102 g (filling rate: 105%) of the unvulcanized compound was placed in a mold having a cavity region with a length of 100 mm, a width of 95 mm, and a height of 8 mm, and the cavity region was subjected to primary vulcanization (first press vulcanization) for 20 minutes under the conditions of a pressure of 3.5 MPa or more and 145° C. Thereafter, under the atmospheric pressure, the mold was left to stand still for 10 minutes under the condition of 23° C. to obtain a primary vulcanized compound. Then, this primary vulcanized compound was placed in a mold having a cavity region with a length of 175 mm, a width of 170 mm, and a height of 16 mm, and the cavity region was subjected to secondary vulcanization (second press vulcanization) for 20 minutes under the conditions of a pressure of 3.5 MPa or more and 155° C.
An evaluation sample was obtained by the same method as in Example 1, except that, as a molecular weight adjustor, the addition amount of N-cyclohexyl-2-benzothiazole sulfenamide was changed from 1 part by mass to 0.5 parts by mass, and the addition amount of tetrabenzylthiuram disulfide was changed from 4 parts by mass to 8 parts by mass.
An evaluation sample was obtained by the same method as in Example 1, except that, as a molecular weight adjustor, the addition amount of N-cyclohexyl-2-benzothiazole sulfenamide was changed from 1 part by mass to 2 parts by mass, and the addition amount of tetrabenzylthiuram disulfide was changed from 4 parts by mass to 2 parts by mass.

**STORED DATA:**
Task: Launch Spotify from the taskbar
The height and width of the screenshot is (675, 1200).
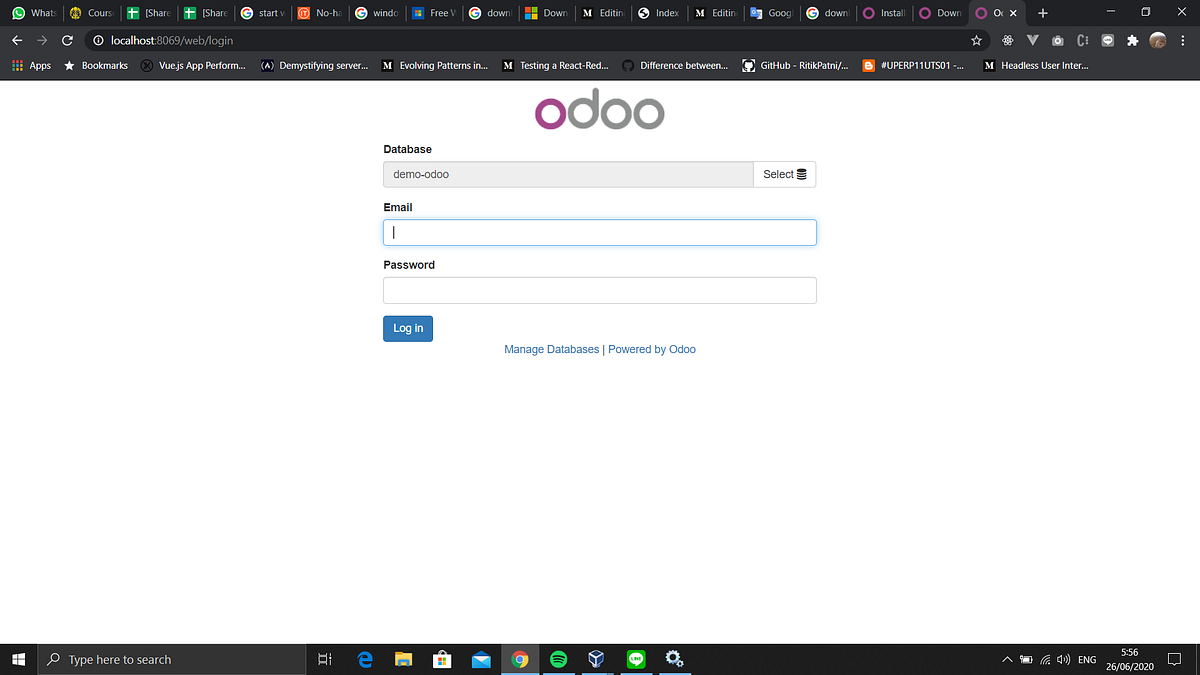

==

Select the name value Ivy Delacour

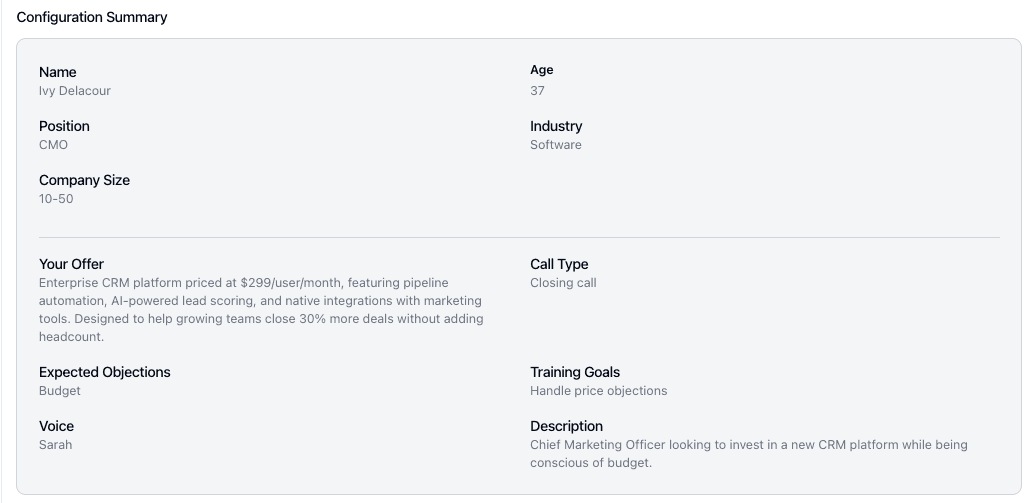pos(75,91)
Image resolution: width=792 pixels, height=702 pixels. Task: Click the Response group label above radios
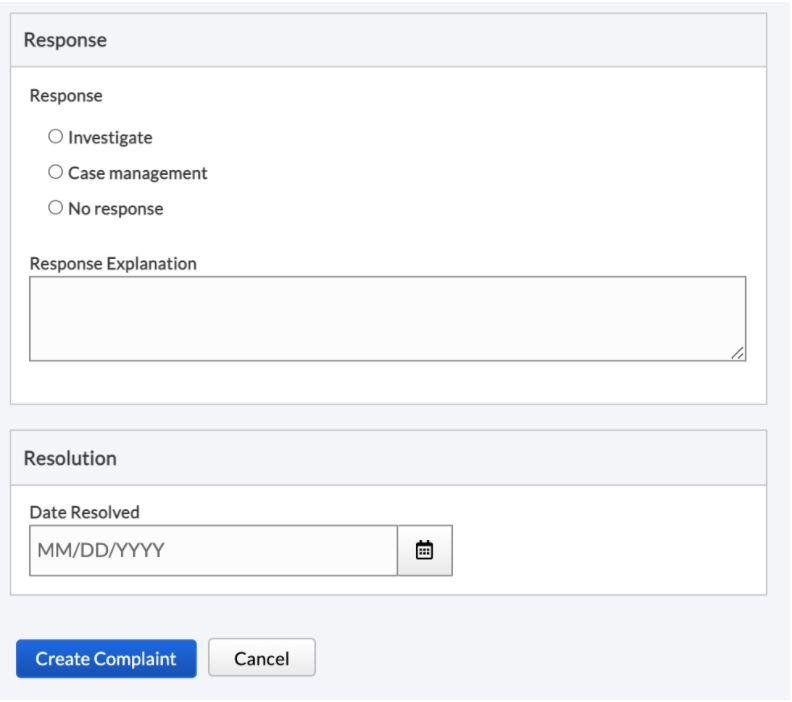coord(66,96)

**YOUR GOAL:** Extend the passage on vulcanizing the rubber compound and preparing the evaluation samples, beginning after its final sentence.

**RESPONSE TO THIS TASK:**
An evaluation sample was obtained by the same method as in Example 1, except that, as a molecular weight adjustor, the addition amount of N-cyclohexyl-2-benzothiazole sulfenamide was changed from 1 part by mass to 3 parts by mass, and the addition amount of tetrabenzylthiuram disulfide was changed from 4 parts by mass to 2 parts by mass.
An evaluation sample was obtained by the same method as in Example 1, except that, as a molecular weight adjustor, the addition amount of N-cyclohexyl-2-benzothiazole sulfenamide was changed from 1 part by mass to 0.5 parts by mass, and the addition amount of tetrabenzylthiuram disulfide was changed from 4 parts by mass to 2 parts by mass.
An evaluation sample was obtained by the same method as in Example 1, except that, as a molecular weight adjustor, the addition amount of N-cyclohexyl-2-benzothiazole sulfenamide was changed from 1 part by mass to 3 parts by mass, and tetrabenzylthiuram disulfide was not added.
A crude rubber was obtained by the same method as in Example 1, except that, as a molecular weight adjustor, the addition amount of N-cyclohexyl-2-benzothiazole sulfenamide was changed from 1 part by mass to 0.3 parts by mass, and the addition amount of tetrabenzylthiuram disulfide was changed from 4 parts by mass to 8 parts by mass.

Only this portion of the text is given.